### SOURCE PASSAGE
═══
While the Tanox/Ciba-Geigy anti-IgE program was gaining momentum, Genentech announced in 1993 that it also had an anti-IgE program for developing antibody therapeutics for asthma and other allergic diseases. Scientists in Genentech had made a mouse anti-IgE monoclonal antibody with the binding specificity similar to that of CGP51901 and subsequently humanized the antibody (the antibody was later named "omalizumab"). This caused great concerns in Tanox, because it had disclosed its anti-IgE technology and sent its anti-IgE antibody candidate, which was to become CGP51901 and TNX-901, to Genentech in 1989 for the latter to evaluate for the purpose of considering establishing a corporate partnership. Having failed to receive reconciliation from Genentech, Tanox filed a lawsuit against Genentech for trade secret violation. Coincidentally, Tanox started to receive major patents for its anti-IgE invention from the European Union and from the U.S. in 1995.

In 1996, Ciba-Geigy merged with merged with Sandoz to form Novartis; Genentech and Tanox settled their lawsuits out-of-court after a 3-year legal entanglement; and Tanox, Novartis, and Genentech formed a tripartite partnership to jointly develop the anti-IgE program. Omalizumab became the drug of choice for further development, because it had a better developed manufacturing process than TNX-901. A large number of corporate-sponsored clinical trials and physician-initiated case series studies on omalizumab have been planned and performed since 1996 and a large number of research reports, especially those of clinical trial results, have been published since around 2000, as described and referenced in other sections of this article. In 2007, Genentech bought Tanox at $20/share for approximately $900 Million.
═══
[Stored data entries]

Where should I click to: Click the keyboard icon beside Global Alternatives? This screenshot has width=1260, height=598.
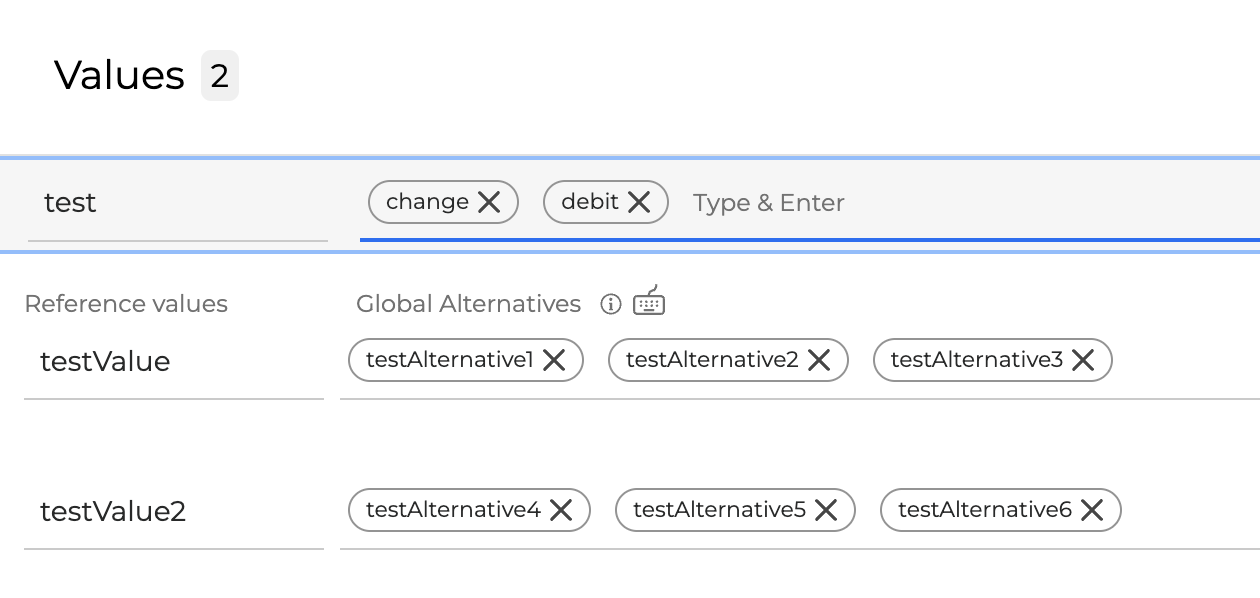click(x=649, y=301)
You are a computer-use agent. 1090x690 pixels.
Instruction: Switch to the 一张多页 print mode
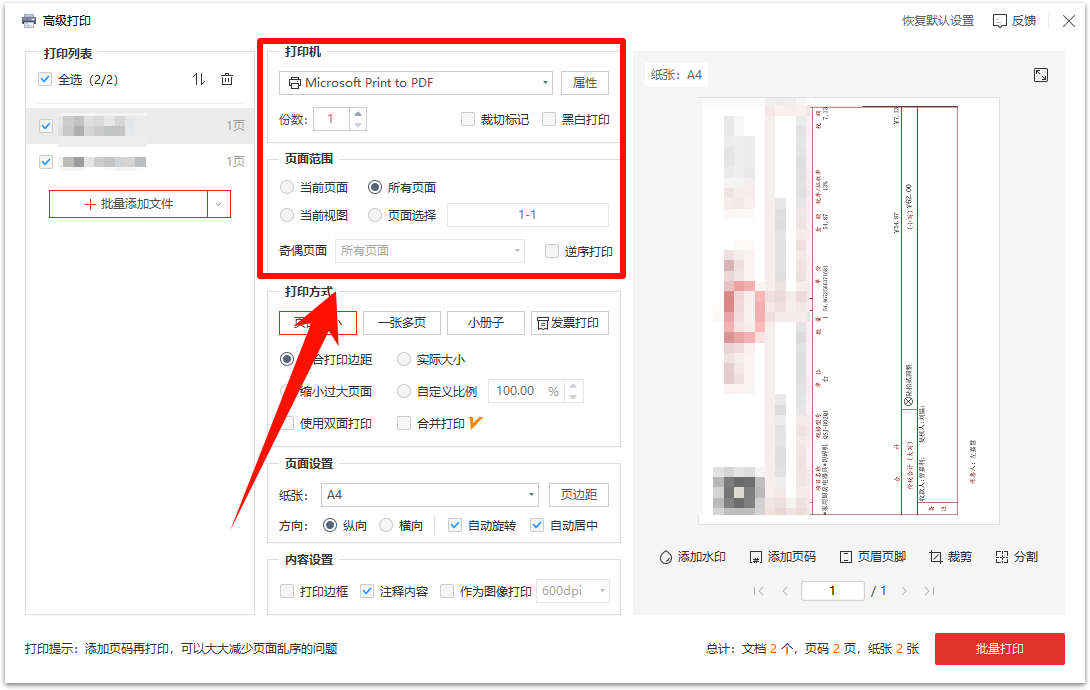(402, 322)
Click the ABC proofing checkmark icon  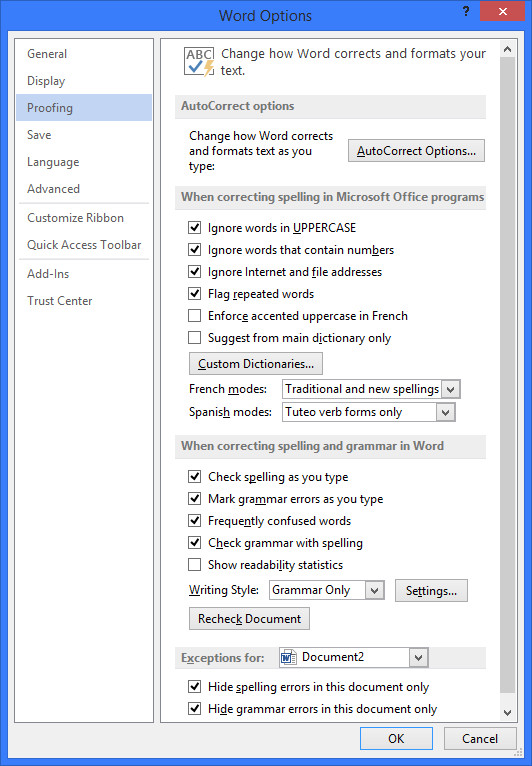[199, 62]
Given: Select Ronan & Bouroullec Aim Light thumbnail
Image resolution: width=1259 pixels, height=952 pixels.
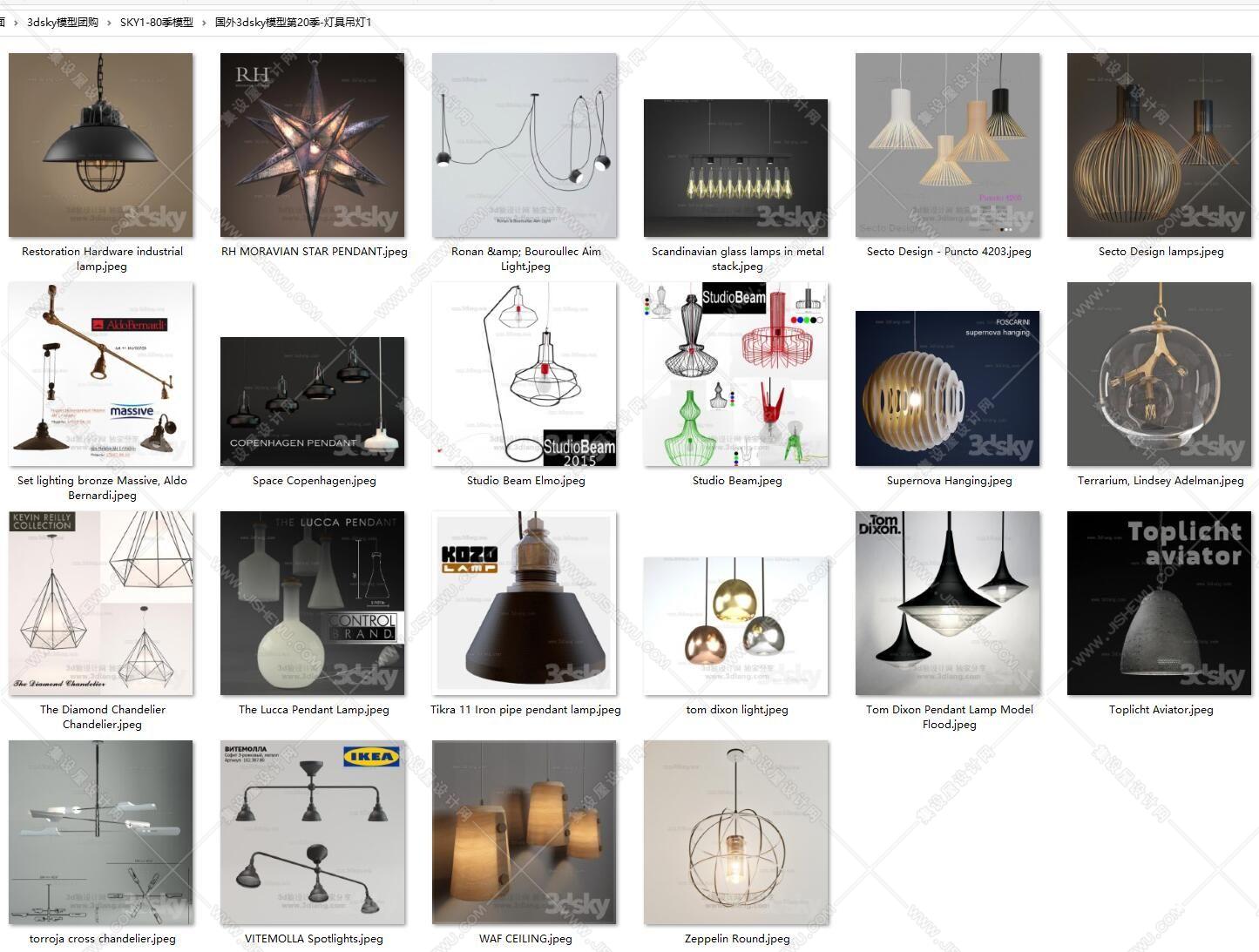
═══
### TASK PROMPT
Edit the anti-IgE history text by reproducing the part that begins at the words "In 1996, Ciba-Geigy" and stops after "approximately $900 Million.", replacing "tripartite partnership" with "three-way partnership". This material stands apart from the anti-IgE history text.

### TASK ANSWER
In 1996, Ciba-Geigy merged with merged with Sandoz to form Novartis; Genentech and Tanox settled their lawsuits out-of-court after a 3-year legal entanglement; and Tanox, Novartis, and Genentech formed a three-way partnership to jointly develop the anti-IgE program. Omalizumab became the drug of choice for further development, because it had a better developed manufacturing process than TNX-901. A large number of corporate-sponsored clinical trials and physician-initiated case series studies on omalizumab have been planned and performed since 1996 and a large number of research reports, especially those of clinical trial results, have been published since around 2000, as described and referenced in other sections of this article. In 2007, Genentech bought Tanox at $20/share for approximately $900 Million.